Practical Dev+Ops for Enterprise IT
Ops <> Support
When I talk to many of my colleagues (esp. in the Enterprise IT at large organizations) on how their DevOps journey is going, this seems to be a recurring theme — Many have put in tools to automate their Dev but only a minority have solved the challenge of combining Dev & Ops (the original definition in Wikipedia BTW). It doesn’t help that many Tool vendors push DevOps strategy that are focused only on the tools aspect of DevOps. Also, the tools/automation aspect is more tangible and perhaps has more visible benefits.
Many of the common refrains I hear is that there are organizational barriers that prevent combining Dev & Ops
“My developers don’t want to be oncall”,
“But Ops is a different organization. It’s too hard politically to combine that.”
“We still need a separate team for L1, L2 support. Right?”.
All probably good reasons but all of them missing the point — Ops is NOT just “Support”. Huh? If that doesn’t make complete sense, read on.
I am in no way an expert in this field but the key intent of combining Dev & Ops is to shorten time to market with high software quality (I shamelessly plagiarized that from Wikipedia).

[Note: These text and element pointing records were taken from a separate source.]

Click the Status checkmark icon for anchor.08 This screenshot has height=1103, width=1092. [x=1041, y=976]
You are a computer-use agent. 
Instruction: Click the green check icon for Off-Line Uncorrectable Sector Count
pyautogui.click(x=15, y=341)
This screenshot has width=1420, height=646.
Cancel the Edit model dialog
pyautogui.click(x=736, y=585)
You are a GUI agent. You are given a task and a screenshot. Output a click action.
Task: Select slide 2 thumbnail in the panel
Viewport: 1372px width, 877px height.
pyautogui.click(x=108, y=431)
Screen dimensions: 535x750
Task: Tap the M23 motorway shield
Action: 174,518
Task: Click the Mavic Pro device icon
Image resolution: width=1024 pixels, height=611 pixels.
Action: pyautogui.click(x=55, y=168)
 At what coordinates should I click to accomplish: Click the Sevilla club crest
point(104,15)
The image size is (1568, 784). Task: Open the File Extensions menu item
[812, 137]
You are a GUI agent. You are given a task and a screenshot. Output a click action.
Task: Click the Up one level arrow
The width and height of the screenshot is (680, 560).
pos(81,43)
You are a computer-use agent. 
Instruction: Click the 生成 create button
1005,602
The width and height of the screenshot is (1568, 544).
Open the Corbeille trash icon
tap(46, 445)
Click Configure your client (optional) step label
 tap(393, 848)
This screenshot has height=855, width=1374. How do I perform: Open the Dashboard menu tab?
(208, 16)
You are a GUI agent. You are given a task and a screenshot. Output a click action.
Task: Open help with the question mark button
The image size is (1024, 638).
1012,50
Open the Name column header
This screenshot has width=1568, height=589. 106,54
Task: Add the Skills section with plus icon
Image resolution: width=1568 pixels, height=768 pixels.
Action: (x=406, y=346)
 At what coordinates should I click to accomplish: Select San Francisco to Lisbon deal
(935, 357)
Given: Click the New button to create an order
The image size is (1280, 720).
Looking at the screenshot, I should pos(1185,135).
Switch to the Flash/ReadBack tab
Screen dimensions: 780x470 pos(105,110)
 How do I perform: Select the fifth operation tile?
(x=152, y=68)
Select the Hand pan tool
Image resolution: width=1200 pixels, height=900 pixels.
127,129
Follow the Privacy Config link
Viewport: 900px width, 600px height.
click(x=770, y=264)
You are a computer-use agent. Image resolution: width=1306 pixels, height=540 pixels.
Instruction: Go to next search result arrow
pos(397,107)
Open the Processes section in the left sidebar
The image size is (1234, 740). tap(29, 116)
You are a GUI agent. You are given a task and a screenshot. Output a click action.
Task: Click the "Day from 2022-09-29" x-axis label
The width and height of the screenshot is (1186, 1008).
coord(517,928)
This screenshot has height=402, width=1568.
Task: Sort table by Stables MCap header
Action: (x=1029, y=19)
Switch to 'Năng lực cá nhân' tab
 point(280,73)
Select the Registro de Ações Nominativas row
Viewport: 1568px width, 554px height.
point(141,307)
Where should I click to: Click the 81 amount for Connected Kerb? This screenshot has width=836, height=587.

The “wisdom” of Production
Indulge me for couple of minutes and let me walk you through my early career. Within a year into my career, I was lucky enough to be supporting a complex ecosystem of merchandising applications for a Fortune 500 company. This was years ago and there were some great 3 tier applications with myriad of UI, middleware, database, batch processing technologies — you name it.
After monitoring those apps through a web of excel files that collected various metrics, I sat down one evening and burnt many a midnight oil to create a VB6 application called “PS Buddy” (Production Support Buddy. Don’t judge me.) So what did the app do? Well, it made bunch of ssh calls on startup and ran scripts that aggregated logs and parsed metrics and sent it back to refresh a flat file database. When you selected an application in the VB app, you would get a dashboard of up times, status of system, batch run times, error counts, cause of errors, trending, transaction count vs run time etc.. Well, it was my version of a typical Splunk Ops Dashboard (probably a few months before Splunk was founded !!! Oops just dated myself..)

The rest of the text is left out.